* Required work:
Could you return each line from the one bearing "Select the 'Alle' radio button under Quell-IP" through the last line of the entries, exactly as it stands, with no pictures?

* Data for this task:
>>>>>

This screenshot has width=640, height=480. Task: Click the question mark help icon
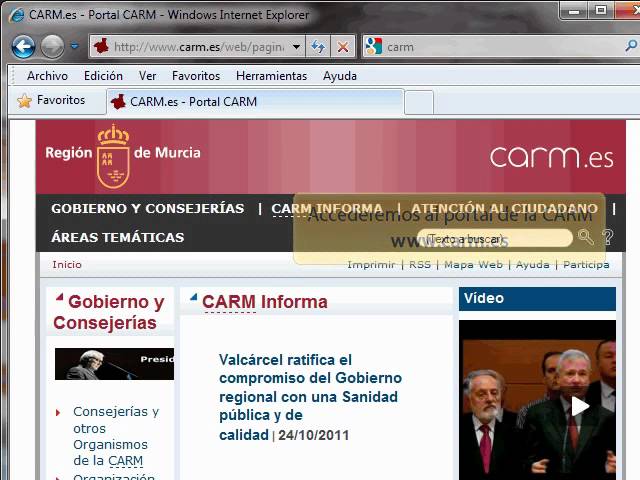pyautogui.click(x=607, y=237)
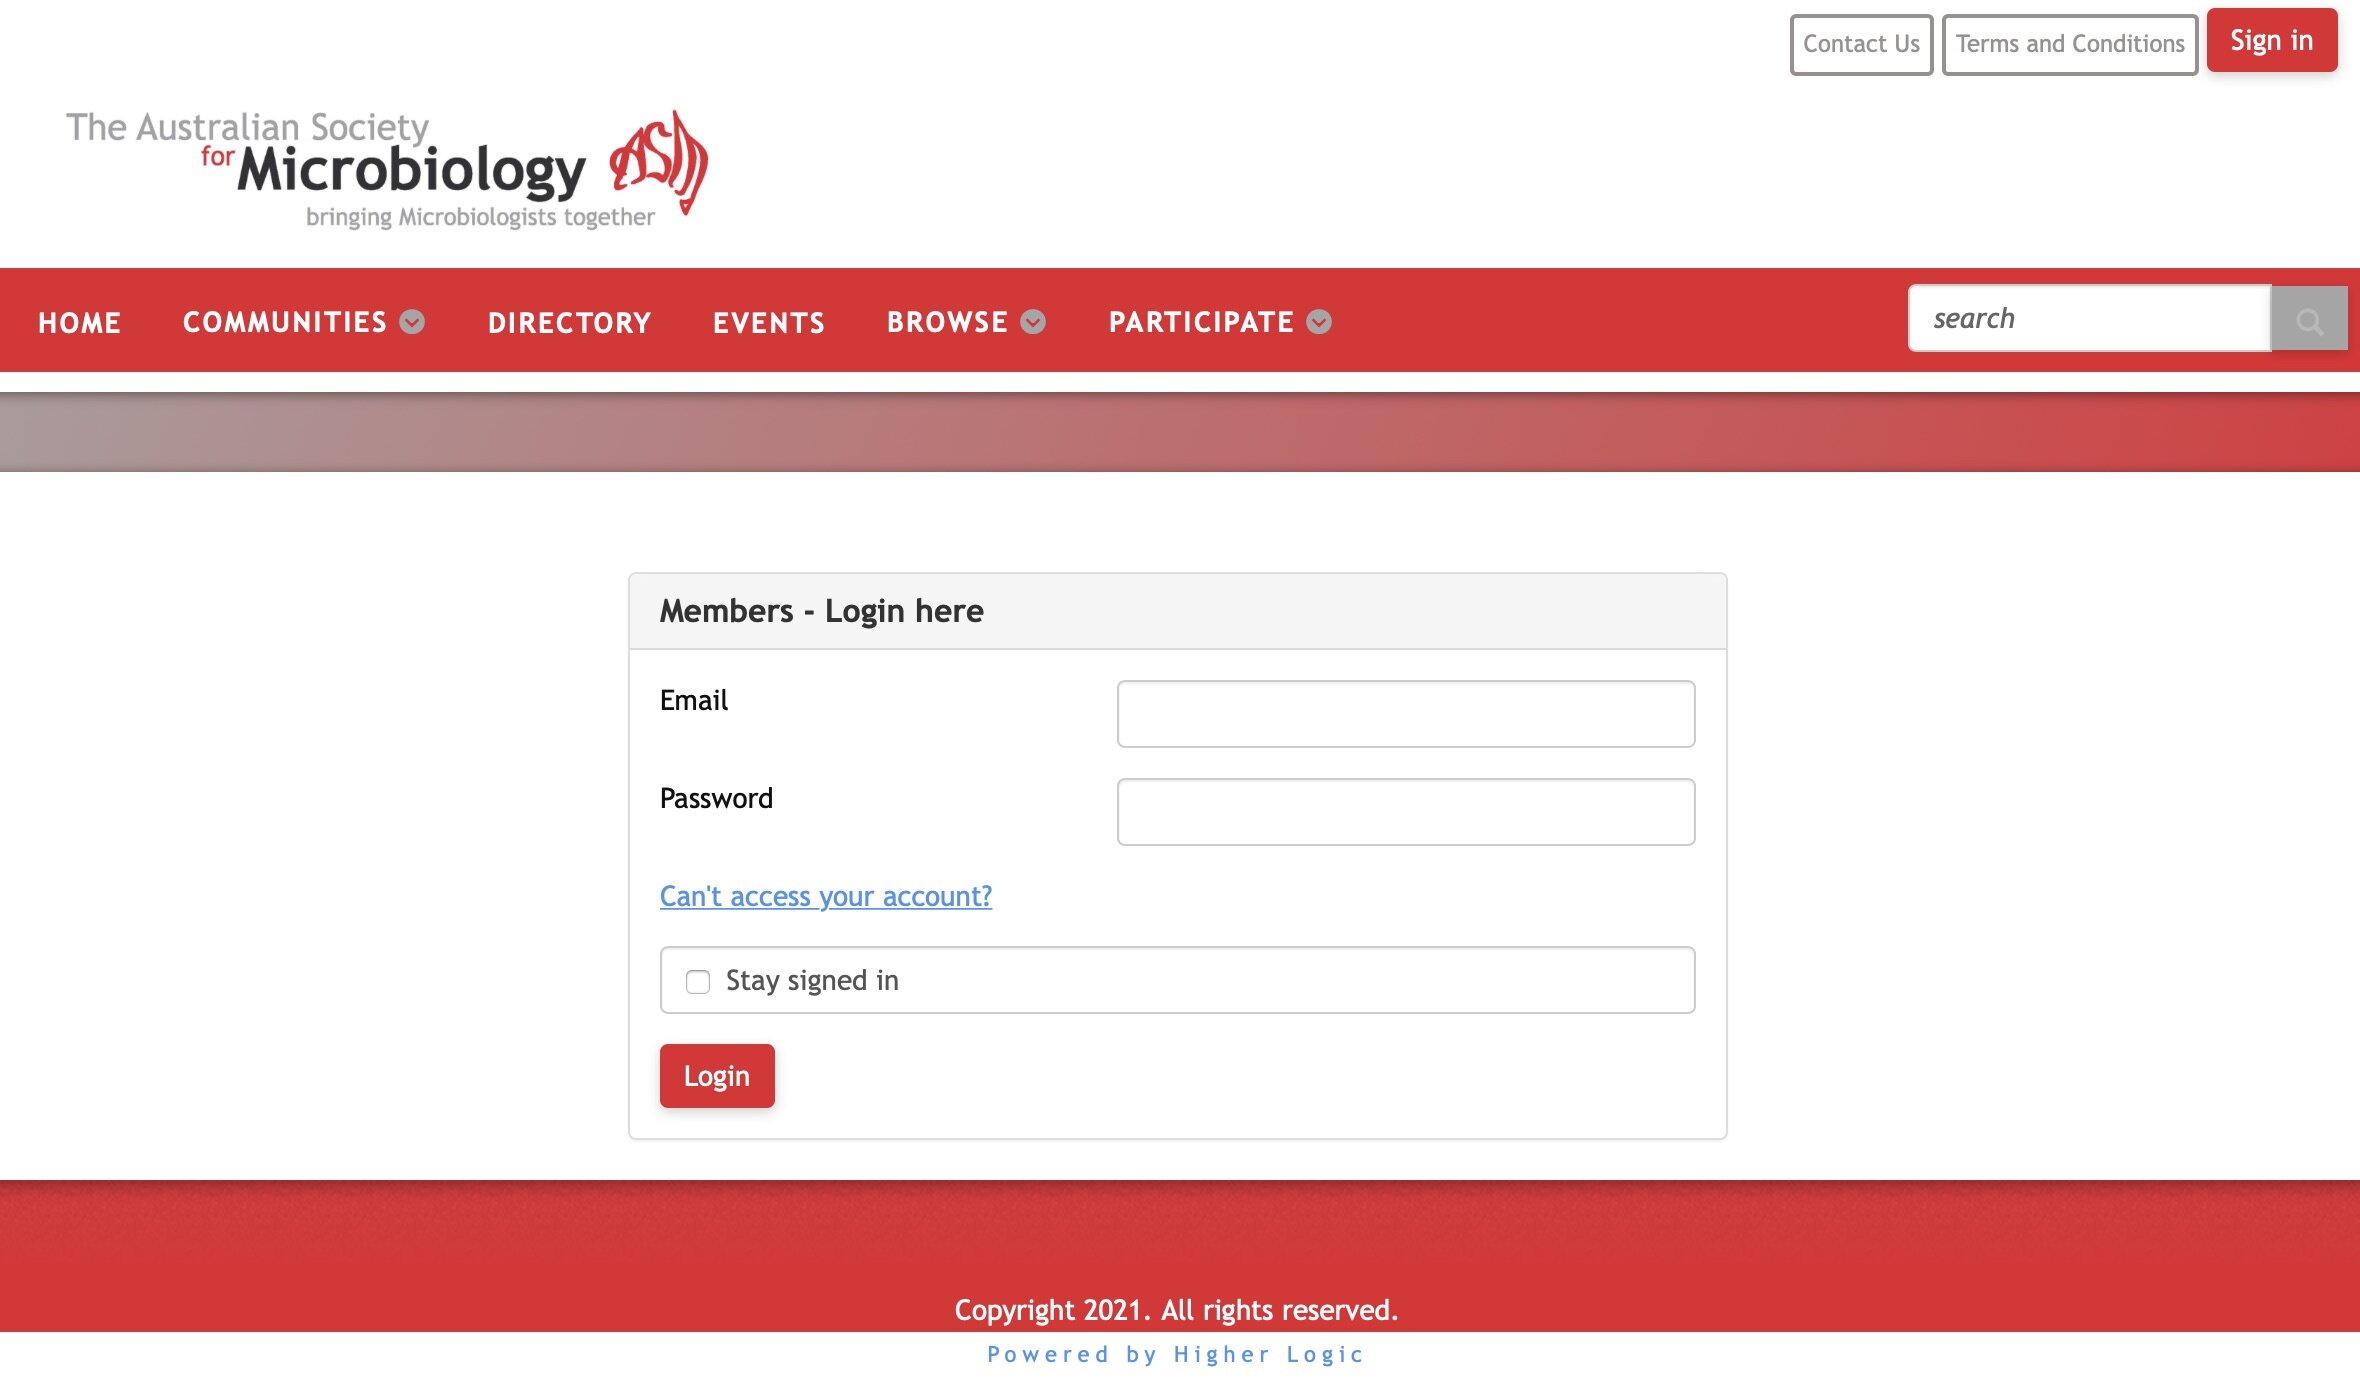Click the Login button
The image size is (2360, 1400).
pyautogui.click(x=717, y=1075)
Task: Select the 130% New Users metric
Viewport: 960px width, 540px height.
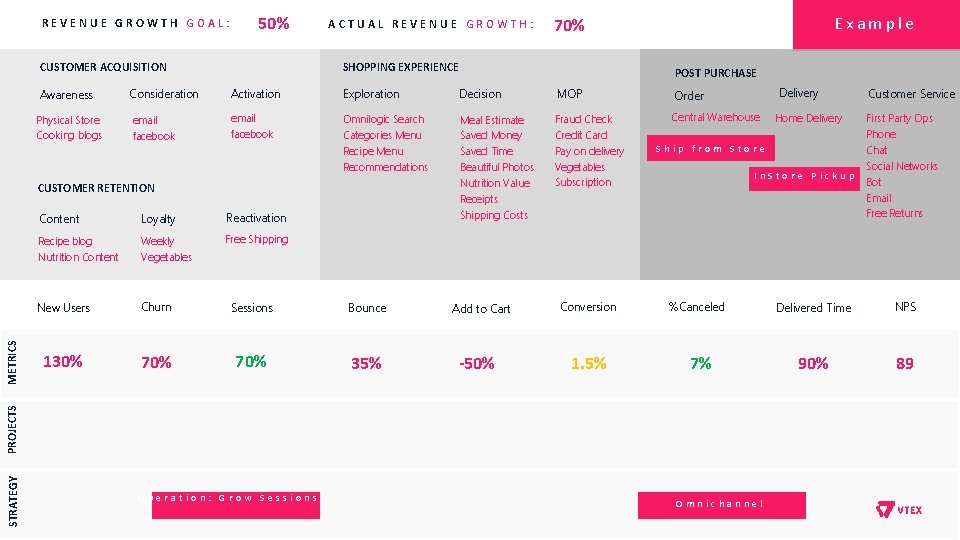Action: pos(62,362)
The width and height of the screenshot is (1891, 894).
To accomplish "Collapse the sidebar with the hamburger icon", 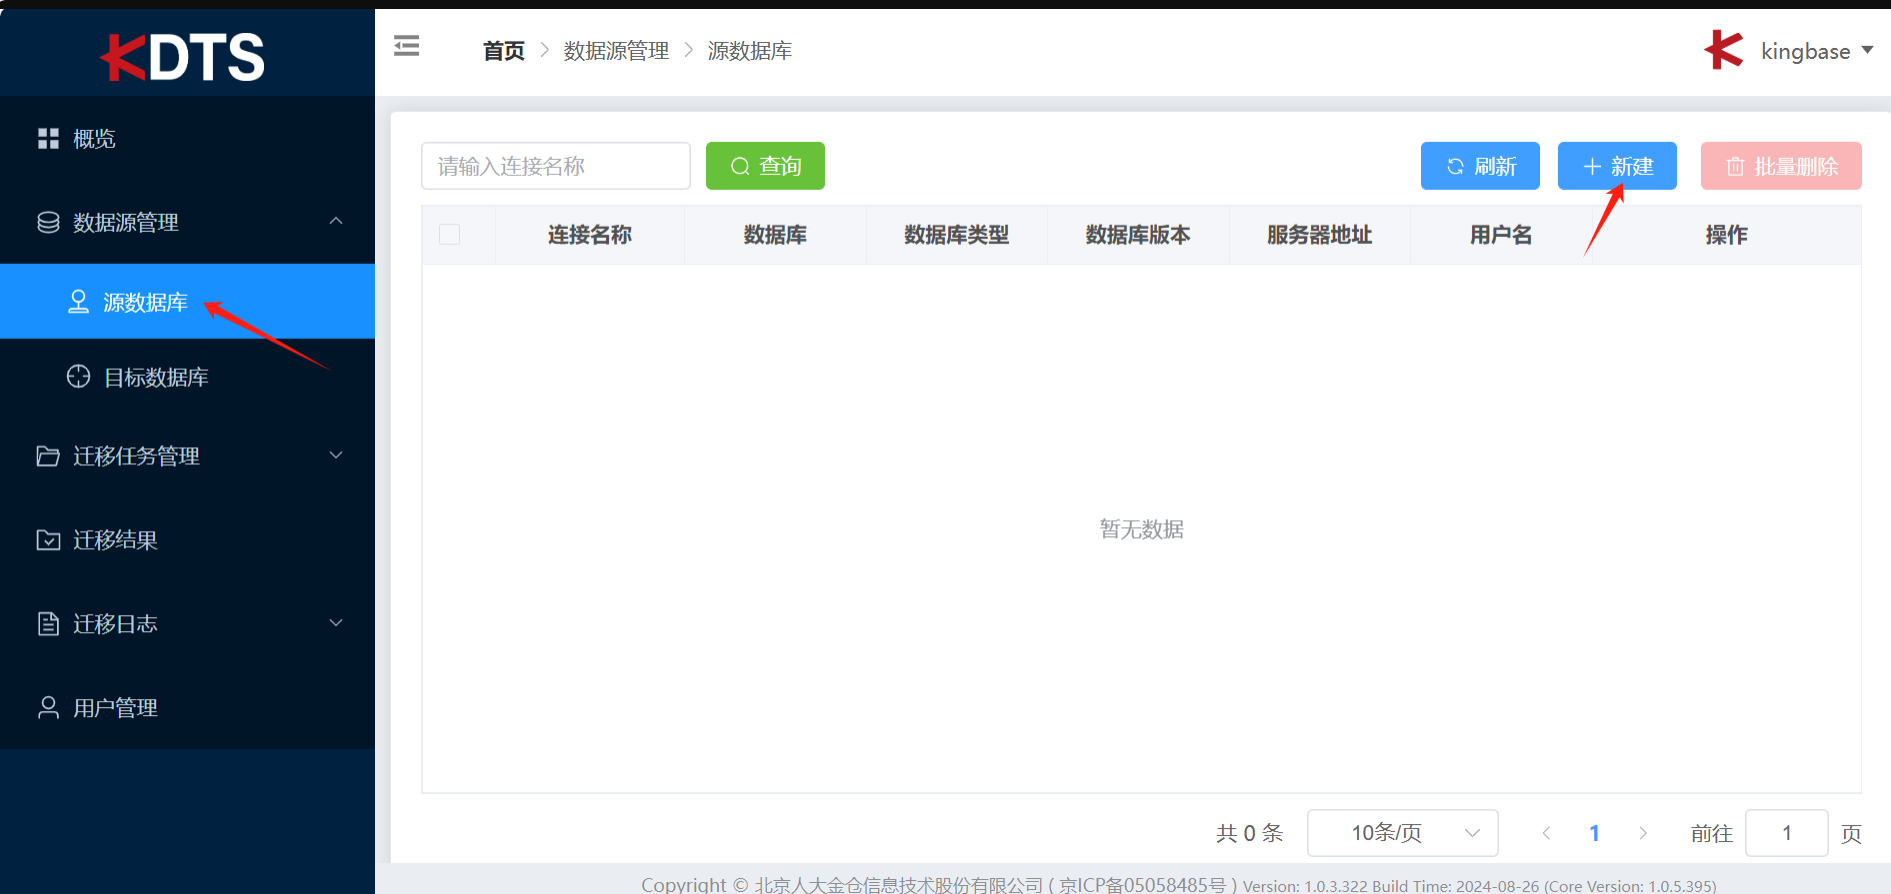I will [406, 46].
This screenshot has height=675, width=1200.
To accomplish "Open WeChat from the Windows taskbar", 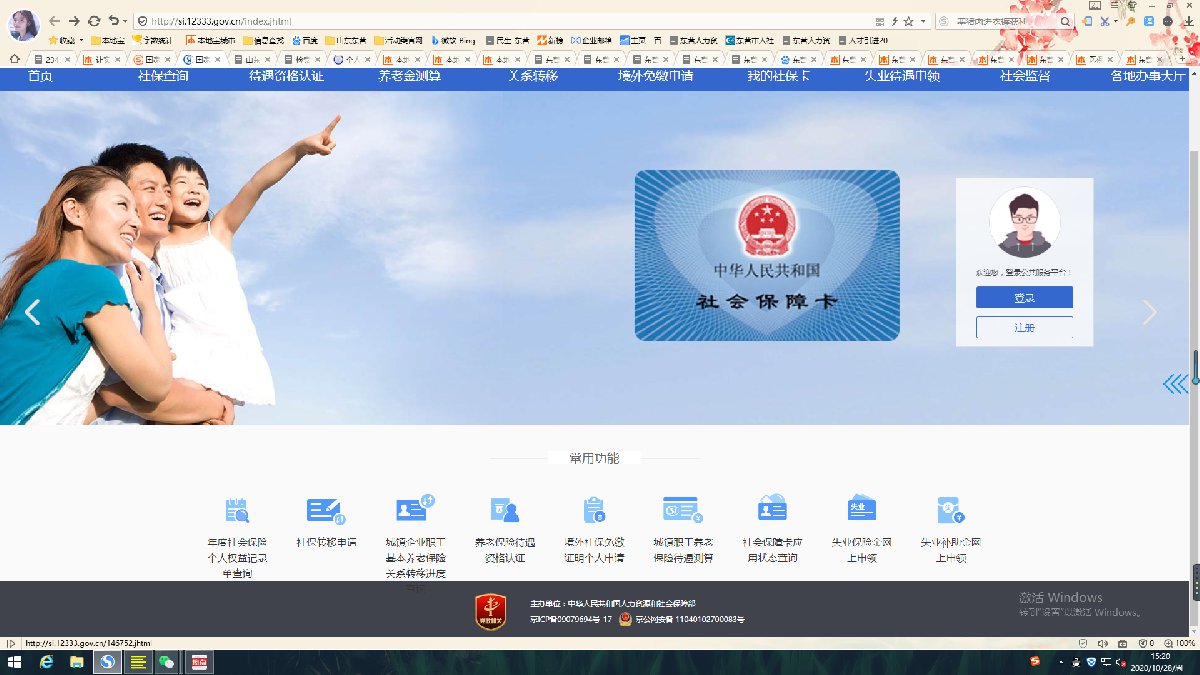I will (167, 662).
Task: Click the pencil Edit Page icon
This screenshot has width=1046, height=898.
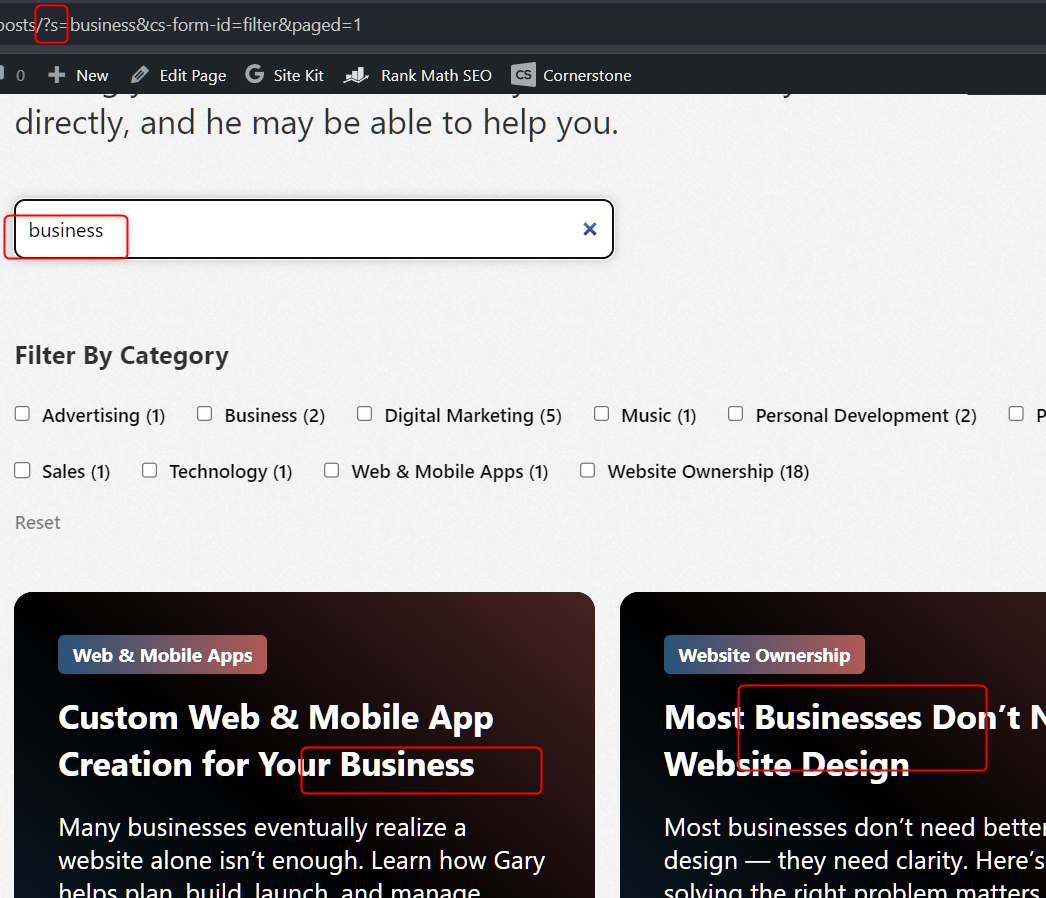Action: [x=140, y=75]
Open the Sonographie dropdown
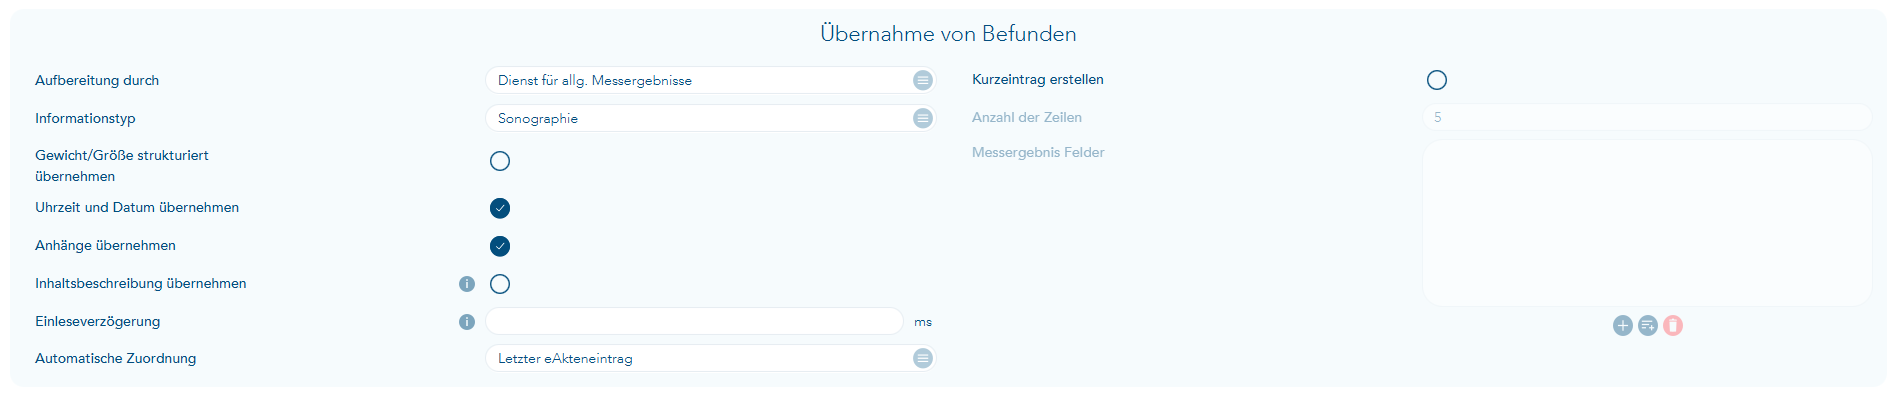1899x401 pixels. [700, 118]
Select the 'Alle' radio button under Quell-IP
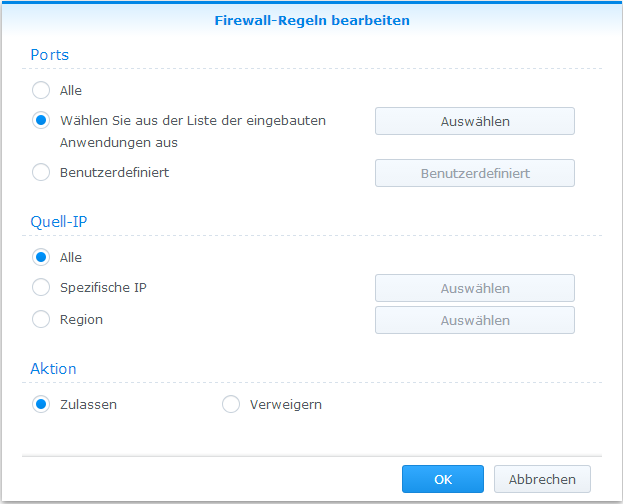 pos(41,257)
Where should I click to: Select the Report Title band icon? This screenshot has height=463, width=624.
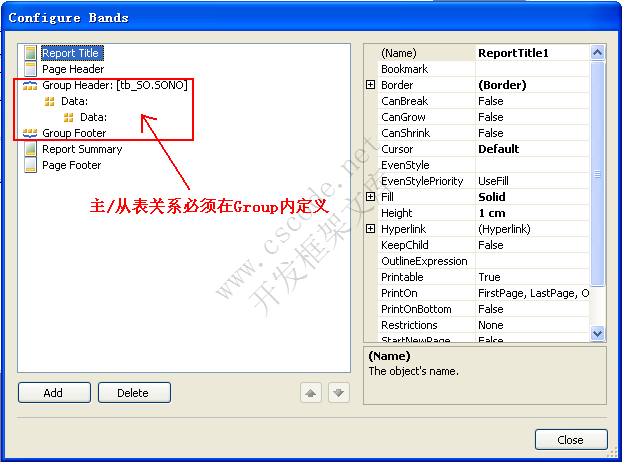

<<<<<

* Reply:
Select the 'Alle' radio button under Quell-IP
 pos(41,257)
Where should I click to: Select the Report Title band icon? This screenshot has height=463, width=624.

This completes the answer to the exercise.